È lecito porsi alcune domande: quale sarebbe la sorte di quei due giovani iraniani in esilio a Roma negli anni Sessanta se fossero capitati oggi a Roma? Chi, quale politica, quale cultura, quale scuola di pensiero si prenderebbe cura di loro? Sarebbero dei terroristi, dei kamikaze, oppure semplicemente del dissociati?

 

La metafora di un lungo viaggio

Arriva il tempo di uscire dall’ombra dei personaggi dei tuoi libri. Ero emozionato quando a metà dell’ultimo romanzo mi sono accorto che l’anziano terremotato che fugge insieme alla nipote autistica dalla sua città colpita dal sisma sono io. Erravano ai margini del deserto iraniano Kavir-e-Lut e le loro disavventure finiscono per educare alla vita lui, il vecchio nonno. L’odissea del superstite del terremoto è la metafora del lungo viaggio che compie l’esiliato a vita, per il quale il momento del ritorno non arriva. E i ripensamenti a cui è sottoposto con il passare degli anni non sono il semplice, banale, bilancio delle stagioni della vita: progressivamente giunge alla negazione dell’esilio stesso, alla rimozione dell’ossessione del ritorno, della gabbia dei ricordi, del patetismo della nostalgia, del vittimismo…
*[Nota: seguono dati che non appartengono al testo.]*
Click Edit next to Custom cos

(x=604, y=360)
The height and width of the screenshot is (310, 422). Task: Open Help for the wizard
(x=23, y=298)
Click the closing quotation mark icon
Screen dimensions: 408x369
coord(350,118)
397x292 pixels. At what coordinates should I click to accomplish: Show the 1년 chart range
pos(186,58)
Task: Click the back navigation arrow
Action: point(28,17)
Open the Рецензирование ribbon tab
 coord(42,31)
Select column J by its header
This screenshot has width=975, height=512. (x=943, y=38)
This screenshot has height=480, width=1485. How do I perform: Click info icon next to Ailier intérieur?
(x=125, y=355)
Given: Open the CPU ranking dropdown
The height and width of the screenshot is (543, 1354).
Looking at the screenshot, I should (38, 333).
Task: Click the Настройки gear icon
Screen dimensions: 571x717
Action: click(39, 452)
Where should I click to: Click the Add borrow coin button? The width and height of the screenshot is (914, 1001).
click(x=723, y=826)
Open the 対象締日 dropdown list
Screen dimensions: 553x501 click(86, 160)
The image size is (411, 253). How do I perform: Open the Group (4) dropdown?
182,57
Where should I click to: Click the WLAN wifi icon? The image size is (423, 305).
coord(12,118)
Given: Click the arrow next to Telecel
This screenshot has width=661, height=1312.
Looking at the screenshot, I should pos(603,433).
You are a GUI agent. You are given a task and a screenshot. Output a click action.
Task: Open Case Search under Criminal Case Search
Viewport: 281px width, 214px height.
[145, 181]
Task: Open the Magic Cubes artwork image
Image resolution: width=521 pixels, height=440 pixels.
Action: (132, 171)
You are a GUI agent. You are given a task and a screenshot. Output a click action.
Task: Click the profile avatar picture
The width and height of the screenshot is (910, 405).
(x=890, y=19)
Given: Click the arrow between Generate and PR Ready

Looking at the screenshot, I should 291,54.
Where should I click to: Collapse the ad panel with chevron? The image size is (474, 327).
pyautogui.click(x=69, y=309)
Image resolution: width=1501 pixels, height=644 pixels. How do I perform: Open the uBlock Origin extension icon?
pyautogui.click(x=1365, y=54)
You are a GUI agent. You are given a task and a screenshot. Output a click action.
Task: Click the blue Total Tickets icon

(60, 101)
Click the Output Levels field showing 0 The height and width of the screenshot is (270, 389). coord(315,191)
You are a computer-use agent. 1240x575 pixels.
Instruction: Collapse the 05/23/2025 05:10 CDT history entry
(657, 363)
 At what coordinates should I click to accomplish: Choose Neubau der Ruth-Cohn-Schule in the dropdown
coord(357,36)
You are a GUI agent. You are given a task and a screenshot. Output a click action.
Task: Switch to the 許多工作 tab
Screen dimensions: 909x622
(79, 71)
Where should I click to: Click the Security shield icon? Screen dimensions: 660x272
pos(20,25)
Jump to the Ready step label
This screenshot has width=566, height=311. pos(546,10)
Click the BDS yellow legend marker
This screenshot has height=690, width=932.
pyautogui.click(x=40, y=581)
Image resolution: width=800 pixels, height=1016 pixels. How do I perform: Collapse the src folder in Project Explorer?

Scrive in prima persona le proprie fantasie sul mondo, sull’uomo e sulla natura: è un autore sfacciato, disinibito, con l’ego gonfiato e finalmente distaccato. È l’anziano terremotato, il protagonista del romanzo, che abbandona le vesti del saggio per farsi trascinare dal caos e dalle disavventure che capitano alla nipote. L’anomalia mentale della nipote diviene l’ordinaria follia di vivere a cui bisogna rassegnarsi, mentre la consuetudine alla «normalità», ai ruoli prestabiliti, alle tradizioni religiose e culturali e alle convinzioni politiche sono una saviezza artificiale. È la fine dell’esilio.

*Il presente testo, gentilmente trasmessoci da Claudia Micocci, moglie dell’Autore, recentemente scomparso, e trattato secondo le norme editoriali della nostra rivista, è pubblicato con lo stesso titolo nel volume La letteratura italiana e l’esilio, «Bollettino di italianistica», semestrale, n. s., anno VIlI, n. 2, Speciale, Carocci 2011. Bijan Zarmandili è stato collaboratore di «Testimonianze» e membro del Consiglio di redazione della rivista. La pubblicazione di questo articolo (con il consenso del «Bollettino di italianistica») è anche il nostro modo di ricordarlo e di rendere omaggio alla sua memoria.